[Records from a collection]
------------------------------------------------------------

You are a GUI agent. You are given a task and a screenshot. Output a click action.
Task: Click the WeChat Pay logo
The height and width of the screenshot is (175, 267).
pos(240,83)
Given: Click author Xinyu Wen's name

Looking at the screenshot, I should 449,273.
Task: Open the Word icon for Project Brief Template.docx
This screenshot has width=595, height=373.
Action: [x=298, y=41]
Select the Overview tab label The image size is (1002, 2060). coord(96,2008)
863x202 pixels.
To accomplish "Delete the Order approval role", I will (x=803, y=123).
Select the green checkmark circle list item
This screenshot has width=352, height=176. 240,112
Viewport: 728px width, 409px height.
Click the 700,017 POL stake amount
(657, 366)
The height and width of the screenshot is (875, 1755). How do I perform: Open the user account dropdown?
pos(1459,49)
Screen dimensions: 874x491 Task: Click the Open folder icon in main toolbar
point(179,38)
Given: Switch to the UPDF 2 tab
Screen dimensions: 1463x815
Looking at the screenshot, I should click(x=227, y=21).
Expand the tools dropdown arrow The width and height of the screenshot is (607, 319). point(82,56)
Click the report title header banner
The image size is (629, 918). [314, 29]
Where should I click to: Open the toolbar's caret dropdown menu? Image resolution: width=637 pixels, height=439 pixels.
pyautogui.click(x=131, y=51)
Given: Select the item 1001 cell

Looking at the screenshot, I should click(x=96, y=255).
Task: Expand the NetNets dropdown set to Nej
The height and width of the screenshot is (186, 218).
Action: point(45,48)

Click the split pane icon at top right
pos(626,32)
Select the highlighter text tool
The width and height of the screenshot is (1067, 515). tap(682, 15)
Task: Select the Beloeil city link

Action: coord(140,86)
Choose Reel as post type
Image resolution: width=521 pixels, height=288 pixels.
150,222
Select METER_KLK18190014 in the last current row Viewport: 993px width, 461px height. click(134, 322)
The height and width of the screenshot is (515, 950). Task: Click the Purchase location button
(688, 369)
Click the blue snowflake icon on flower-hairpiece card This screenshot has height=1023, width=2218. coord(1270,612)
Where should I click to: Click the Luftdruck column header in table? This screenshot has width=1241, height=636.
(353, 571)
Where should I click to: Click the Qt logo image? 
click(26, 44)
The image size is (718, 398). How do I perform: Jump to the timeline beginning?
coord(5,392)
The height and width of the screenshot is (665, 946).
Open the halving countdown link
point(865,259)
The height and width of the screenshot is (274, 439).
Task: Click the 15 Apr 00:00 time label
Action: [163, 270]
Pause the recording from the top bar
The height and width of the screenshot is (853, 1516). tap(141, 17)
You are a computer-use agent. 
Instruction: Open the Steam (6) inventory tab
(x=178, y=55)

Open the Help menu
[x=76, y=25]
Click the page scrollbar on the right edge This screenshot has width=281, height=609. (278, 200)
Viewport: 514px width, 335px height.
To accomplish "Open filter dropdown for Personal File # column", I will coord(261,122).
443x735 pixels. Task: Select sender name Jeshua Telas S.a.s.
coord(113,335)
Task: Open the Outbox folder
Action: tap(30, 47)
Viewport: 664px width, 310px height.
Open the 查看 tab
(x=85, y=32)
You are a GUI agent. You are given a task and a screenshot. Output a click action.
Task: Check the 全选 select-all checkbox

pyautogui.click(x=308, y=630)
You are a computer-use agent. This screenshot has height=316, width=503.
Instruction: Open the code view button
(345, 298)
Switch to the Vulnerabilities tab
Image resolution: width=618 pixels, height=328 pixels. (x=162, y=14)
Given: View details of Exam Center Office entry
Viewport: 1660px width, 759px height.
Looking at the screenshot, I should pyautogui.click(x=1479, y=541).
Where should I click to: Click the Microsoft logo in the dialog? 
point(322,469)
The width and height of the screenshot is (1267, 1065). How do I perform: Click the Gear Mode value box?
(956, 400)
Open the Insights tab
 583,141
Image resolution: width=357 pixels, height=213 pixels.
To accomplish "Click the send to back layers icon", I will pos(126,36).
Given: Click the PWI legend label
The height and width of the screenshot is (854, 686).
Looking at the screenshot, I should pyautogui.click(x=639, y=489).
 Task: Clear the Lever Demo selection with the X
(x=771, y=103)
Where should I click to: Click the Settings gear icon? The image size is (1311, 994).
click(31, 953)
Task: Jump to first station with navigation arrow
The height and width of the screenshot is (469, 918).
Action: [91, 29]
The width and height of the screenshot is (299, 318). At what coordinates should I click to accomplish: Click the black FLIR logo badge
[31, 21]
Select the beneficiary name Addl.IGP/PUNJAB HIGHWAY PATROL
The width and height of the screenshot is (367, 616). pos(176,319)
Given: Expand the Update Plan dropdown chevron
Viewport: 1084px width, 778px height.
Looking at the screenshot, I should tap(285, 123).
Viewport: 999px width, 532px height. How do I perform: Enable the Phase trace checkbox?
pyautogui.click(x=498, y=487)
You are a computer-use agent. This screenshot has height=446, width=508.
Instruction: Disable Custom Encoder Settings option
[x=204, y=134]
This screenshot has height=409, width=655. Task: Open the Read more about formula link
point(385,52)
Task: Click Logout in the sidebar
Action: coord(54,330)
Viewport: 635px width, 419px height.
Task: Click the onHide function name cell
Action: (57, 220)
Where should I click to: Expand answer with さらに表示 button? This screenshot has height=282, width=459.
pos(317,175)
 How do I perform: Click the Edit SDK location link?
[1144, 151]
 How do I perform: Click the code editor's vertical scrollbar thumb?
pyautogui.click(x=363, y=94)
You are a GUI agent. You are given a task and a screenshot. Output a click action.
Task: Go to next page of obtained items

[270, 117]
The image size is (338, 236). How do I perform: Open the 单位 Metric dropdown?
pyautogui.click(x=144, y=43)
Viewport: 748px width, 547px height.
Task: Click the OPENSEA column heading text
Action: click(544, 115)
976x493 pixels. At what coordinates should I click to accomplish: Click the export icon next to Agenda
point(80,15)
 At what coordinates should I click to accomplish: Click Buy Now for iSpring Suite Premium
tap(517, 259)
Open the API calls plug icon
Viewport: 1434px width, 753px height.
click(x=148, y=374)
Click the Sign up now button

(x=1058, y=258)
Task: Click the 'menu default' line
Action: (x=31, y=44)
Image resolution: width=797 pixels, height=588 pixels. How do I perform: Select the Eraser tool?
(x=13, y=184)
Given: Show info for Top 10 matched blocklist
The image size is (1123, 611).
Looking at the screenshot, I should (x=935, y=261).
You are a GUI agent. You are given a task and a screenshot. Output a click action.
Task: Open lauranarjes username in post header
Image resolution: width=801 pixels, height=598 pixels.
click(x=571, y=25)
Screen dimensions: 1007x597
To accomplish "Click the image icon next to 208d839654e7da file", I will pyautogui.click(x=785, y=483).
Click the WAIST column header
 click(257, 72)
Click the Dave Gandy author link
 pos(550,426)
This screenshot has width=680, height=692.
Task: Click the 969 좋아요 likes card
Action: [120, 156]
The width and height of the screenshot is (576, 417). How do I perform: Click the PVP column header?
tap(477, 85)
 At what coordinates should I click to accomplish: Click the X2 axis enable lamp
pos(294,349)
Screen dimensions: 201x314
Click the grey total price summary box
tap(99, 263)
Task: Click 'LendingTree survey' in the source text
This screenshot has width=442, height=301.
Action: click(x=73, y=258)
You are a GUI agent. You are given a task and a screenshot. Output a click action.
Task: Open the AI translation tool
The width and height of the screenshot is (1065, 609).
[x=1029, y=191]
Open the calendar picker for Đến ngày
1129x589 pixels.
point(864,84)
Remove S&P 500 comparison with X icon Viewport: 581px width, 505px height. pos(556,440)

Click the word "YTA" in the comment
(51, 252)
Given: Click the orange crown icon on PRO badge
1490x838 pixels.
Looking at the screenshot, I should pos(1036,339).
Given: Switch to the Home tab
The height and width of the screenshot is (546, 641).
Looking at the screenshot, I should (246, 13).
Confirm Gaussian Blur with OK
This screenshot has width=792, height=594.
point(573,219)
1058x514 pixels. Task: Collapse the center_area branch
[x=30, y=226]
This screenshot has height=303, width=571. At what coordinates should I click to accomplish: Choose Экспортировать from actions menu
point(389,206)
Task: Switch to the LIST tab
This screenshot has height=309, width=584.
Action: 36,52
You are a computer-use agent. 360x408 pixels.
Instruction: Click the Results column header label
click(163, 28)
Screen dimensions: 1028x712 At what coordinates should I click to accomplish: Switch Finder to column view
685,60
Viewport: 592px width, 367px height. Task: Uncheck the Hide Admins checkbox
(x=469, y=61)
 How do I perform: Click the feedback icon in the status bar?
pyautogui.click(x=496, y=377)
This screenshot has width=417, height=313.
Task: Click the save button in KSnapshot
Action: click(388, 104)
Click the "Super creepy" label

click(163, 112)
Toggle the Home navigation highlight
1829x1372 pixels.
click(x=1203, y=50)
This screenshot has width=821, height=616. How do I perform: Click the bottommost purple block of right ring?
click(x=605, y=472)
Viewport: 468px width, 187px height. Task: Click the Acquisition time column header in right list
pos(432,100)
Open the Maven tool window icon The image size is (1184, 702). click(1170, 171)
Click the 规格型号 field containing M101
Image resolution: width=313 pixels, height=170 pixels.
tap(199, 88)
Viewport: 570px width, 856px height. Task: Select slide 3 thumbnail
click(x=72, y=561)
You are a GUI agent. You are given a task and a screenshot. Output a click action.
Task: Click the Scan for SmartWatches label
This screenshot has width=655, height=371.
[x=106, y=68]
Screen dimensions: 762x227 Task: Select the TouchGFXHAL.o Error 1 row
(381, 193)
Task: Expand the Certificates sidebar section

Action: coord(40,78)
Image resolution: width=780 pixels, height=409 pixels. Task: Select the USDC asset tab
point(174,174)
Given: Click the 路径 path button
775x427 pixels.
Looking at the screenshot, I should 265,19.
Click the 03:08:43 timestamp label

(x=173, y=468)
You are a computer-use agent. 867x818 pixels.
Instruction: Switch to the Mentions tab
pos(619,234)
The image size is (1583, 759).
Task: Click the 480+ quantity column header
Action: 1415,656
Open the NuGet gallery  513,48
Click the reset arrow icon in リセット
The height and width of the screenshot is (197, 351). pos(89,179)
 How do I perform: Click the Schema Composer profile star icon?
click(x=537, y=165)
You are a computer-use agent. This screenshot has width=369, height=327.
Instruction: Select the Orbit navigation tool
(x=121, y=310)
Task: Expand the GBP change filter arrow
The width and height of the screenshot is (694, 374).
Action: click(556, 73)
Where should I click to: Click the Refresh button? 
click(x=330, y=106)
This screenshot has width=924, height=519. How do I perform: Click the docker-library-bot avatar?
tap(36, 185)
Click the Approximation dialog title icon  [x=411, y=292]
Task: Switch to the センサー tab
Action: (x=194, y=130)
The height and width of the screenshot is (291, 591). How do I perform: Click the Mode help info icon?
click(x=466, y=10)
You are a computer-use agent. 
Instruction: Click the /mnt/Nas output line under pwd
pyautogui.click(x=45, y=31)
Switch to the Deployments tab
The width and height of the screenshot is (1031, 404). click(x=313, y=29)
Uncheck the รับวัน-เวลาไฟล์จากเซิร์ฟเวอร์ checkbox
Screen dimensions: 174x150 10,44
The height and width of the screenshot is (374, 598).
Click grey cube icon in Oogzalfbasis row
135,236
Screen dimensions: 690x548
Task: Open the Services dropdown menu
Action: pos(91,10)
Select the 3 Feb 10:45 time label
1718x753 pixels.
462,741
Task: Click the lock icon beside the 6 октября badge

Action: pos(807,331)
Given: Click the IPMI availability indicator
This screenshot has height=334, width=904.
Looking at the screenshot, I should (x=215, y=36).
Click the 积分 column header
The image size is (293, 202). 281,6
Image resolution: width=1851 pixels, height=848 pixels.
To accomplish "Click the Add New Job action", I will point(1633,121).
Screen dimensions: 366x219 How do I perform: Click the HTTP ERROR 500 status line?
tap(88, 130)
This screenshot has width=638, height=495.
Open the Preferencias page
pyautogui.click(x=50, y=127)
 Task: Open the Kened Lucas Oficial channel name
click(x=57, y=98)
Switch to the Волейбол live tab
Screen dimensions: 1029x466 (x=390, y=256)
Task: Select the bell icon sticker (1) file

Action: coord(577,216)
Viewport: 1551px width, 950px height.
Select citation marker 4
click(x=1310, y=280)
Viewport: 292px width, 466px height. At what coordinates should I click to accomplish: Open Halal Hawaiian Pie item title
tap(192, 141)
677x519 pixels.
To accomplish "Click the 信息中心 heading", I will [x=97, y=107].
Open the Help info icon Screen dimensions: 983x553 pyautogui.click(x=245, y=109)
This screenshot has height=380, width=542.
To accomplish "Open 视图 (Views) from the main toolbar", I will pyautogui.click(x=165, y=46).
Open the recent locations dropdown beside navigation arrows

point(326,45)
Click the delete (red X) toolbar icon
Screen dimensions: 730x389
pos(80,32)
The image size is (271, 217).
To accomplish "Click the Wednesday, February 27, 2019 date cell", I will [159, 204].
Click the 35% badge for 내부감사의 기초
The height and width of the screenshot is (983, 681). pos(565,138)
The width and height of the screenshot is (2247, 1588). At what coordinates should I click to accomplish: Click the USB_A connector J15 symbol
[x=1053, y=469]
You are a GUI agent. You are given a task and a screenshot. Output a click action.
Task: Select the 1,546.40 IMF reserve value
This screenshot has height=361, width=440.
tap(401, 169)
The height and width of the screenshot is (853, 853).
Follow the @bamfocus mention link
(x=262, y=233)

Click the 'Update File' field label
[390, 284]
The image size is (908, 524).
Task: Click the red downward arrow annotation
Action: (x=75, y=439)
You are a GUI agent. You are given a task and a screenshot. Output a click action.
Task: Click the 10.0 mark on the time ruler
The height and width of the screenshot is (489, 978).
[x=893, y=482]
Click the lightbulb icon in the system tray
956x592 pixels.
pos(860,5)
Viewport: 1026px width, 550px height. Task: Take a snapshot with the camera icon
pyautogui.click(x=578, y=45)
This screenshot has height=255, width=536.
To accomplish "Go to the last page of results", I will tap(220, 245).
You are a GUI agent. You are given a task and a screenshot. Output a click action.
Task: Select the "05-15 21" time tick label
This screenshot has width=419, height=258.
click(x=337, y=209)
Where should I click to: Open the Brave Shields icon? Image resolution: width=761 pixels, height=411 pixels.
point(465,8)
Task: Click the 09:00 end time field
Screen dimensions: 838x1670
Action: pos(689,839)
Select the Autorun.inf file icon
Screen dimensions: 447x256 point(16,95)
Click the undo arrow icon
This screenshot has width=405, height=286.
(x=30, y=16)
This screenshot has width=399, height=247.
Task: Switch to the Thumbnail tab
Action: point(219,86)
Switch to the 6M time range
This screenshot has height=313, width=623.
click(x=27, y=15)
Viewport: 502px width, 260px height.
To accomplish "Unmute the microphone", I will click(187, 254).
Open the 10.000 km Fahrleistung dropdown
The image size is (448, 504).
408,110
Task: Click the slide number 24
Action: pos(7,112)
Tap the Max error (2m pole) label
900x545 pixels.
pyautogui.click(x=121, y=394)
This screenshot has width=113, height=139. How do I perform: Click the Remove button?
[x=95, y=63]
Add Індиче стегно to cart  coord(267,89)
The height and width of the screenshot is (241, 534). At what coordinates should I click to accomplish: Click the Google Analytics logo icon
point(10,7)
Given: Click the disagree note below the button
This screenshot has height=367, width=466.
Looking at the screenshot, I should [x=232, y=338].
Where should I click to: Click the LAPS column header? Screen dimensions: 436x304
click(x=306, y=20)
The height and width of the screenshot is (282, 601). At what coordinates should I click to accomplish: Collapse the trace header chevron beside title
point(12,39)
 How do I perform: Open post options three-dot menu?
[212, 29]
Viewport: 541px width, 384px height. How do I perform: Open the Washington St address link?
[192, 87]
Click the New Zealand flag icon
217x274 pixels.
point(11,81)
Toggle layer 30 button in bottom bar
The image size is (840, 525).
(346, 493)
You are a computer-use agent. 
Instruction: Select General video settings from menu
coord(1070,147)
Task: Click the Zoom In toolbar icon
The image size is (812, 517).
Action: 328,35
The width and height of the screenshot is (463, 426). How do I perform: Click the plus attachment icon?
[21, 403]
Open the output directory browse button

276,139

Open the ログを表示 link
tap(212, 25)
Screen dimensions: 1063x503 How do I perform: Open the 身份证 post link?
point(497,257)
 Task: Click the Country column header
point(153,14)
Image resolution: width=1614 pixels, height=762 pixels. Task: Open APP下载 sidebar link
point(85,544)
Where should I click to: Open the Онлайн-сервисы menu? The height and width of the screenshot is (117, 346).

------------------------------------------------------------

» **What the task requires**
Please print the records above exactly from their first line. End with the line containing "Given: Switch to the UPDF 2 tab", and include it.

» **Response below**
You are a GUI agent. You are given a task and a screenshot. Output a click action.
Task: Click the WeChat Pay logo
The height and width of the screenshot is (175, 267).
pos(240,83)
Given: Click author Xinyu Wen's name

Looking at the screenshot, I should 449,273.
Task: Open the Word icon for Project Brief Template.docx
This screenshot has width=595, height=373.
Action: [x=298, y=41]
Select the Overview tab label The image size is (1002, 2060). coord(96,2008)
863x202 pixels.
To accomplish "Delete the Order approval role", I will (x=803, y=123).
Select the green checkmark circle list item
This screenshot has width=352, height=176. 240,112
Viewport: 728px width, 409px height.
Click the 700,017 POL stake amount
(657, 366)
The height and width of the screenshot is (875, 1755). How do I perform: Open the user account dropdown?
pos(1459,49)
Screen dimensions: 874x491 Task: Click the Open folder icon in main toolbar
point(179,38)
Given: Switch to the UPDF 2 tab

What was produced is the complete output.